◆ **Material for this exercise**
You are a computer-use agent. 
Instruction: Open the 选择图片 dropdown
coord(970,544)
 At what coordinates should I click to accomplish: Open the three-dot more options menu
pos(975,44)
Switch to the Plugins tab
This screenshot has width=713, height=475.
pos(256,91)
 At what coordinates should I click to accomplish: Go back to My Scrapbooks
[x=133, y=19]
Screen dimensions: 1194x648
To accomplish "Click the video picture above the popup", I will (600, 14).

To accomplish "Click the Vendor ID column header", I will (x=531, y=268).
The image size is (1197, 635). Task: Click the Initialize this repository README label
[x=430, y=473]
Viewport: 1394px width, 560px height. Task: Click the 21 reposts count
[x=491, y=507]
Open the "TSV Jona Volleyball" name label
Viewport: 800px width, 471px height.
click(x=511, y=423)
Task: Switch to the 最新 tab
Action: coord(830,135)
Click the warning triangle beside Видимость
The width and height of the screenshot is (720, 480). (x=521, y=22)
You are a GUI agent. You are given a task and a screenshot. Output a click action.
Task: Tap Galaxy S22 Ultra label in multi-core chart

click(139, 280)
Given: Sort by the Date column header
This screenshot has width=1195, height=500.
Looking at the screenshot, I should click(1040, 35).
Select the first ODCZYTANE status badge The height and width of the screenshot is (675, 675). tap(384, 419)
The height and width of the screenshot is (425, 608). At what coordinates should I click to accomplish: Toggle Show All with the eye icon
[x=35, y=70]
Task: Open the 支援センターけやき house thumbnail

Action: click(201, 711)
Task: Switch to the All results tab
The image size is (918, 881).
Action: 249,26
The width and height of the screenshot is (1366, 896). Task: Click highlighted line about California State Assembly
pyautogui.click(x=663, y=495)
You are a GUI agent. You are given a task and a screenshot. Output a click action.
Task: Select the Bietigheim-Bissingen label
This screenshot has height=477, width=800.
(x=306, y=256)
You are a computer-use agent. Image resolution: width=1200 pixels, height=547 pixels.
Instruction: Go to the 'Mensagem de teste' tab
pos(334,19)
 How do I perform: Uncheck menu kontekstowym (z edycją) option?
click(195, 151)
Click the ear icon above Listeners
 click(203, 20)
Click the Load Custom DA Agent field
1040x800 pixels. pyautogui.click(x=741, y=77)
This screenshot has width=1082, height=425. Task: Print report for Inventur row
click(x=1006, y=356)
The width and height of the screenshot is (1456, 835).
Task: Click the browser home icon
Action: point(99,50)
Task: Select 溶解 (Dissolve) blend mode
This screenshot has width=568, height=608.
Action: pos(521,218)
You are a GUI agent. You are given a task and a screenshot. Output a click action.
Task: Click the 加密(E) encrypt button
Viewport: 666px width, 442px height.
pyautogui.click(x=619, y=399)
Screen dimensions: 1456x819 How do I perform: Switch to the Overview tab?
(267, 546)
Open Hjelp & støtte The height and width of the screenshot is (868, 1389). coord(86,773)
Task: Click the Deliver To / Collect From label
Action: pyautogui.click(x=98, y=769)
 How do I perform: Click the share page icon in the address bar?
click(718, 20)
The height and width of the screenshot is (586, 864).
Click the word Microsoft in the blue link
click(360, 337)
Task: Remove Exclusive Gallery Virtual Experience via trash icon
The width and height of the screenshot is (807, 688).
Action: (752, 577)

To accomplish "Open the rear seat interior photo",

◆ **Exercise prompt**
Print out an identical copy of the whole listing.

◆ **Solution for this exercise**
You are a computer-use agent. 
Instruction: Open the 选择图片 dropdown
coord(970,544)
 At what coordinates should I click to accomplish: Open the three-dot more options menu
pos(975,44)
Switch to the Plugins tab
This screenshot has width=713, height=475.
pos(256,91)
 At what coordinates should I click to accomplish: Go back to My Scrapbooks
[x=133, y=19]
Screen dimensions: 1194x648
To accomplish "Click the video picture above the popup", I will (600, 14).

To accomplish "Click the Vendor ID column header", I will (x=531, y=268).
The image size is (1197, 635). Task: Click the Initialize this repository README label
[x=430, y=473]
Viewport: 1394px width, 560px height. Task: Click the 21 reposts count
[x=491, y=507]
Open the "TSV Jona Volleyball" name label
Viewport: 800px width, 471px height.
click(x=511, y=423)
Task: Switch to the 最新 tab
Action: coord(830,135)
Click the warning triangle beside Видимость
The width and height of the screenshot is (720, 480). (x=521, y=22)
You are a GUI agent. You are given a task and a screenshot. Output a click action.
Task: Tap Galaxy S22 Ultra label in multi-core chart

click(139, 280)
Given: Sort by the Date column header
This screenshot has width=1195, height=500.
Looking at the screenshot, I should click(1040, 35).
Select the first ODCZYTANE status badge The height and width of the screenshot is (675, 675). tap(384, 419)
The height and width of the screenshot is (425, 608). At what coordinates should I click to accomplish: Toggle Show All with the eye icon
[x=35, y=70]
Task: Open the 支援センターけやき house thumbnail

Action: click(201, 711)
Task: Switch to the All results tab
The image size is (918, 881).
Action: 249,26
The width and height of the screenshot is (1366, 896). Task: Click highlighted line about California State Assembly
pyautogui.click(x=663, y=495)
You are a GUI agent. You are given a task and a screenshot. Output a click action.
Task: Select the Bietigheim-Bissingen label
This screenshot has height=477, width=800.
(x=306, y=256)
You are a computer-use agent. Image resolution: width=1200 pixels, height=547 pixels.
Instruction: Go to the 'Mensagem de teste' tab
pos(334,19)
 How do I perform: Uncheck menu kontekstowym (z edycją) option?
click(195, 151)
Click the ear icon above Listeners
 click(203, 20)
Click the Load Custom DA Agent field
1040x800 pixels. pyautogui.click(x=741, y=77)
This screenshot has width=1082, height=425. Task: Print report for Inventur row
click(x=1006, y=356)
The width and height of the screenshot is (1456, 835).
Task: Click the browser home icon
Action: point(99,50)
Task: Select 溶解 (Dissolve) blend mode
This screenshot has width=568, height=608.
Action: pos(521,218)
You are a GUI agent. You are given a task and a screenshot. Output a click action.
Task: Click the 加密(E) encrypt button
Viewport: 666px width, 442px height.
pyautogui.click(x=619, y=399)
Screen dimensions: 1456x819 How do I perform: Switch to the Overview tab?
(267, 546)
Open Hjelp & støtte The height and width of the screenshot is (868, 1389). coord(86,773)
Task: Click the Deliver To / Collect From label
Action: pyautogui.click(x=98, y=769)
 How do I perform: Click the share page icon in the address bar?
click(718, 20)
The height and width of the screenshot is (586, 864).
Click the word Microsoft in the blue link
click(360, 337)
Task: Remove Exclusive Gallery Virtual Experience via trash icon
The width and height of the screenshot is (807, 688).
Action: (752, 577)

To accomplish "Open the rear seat interior photo",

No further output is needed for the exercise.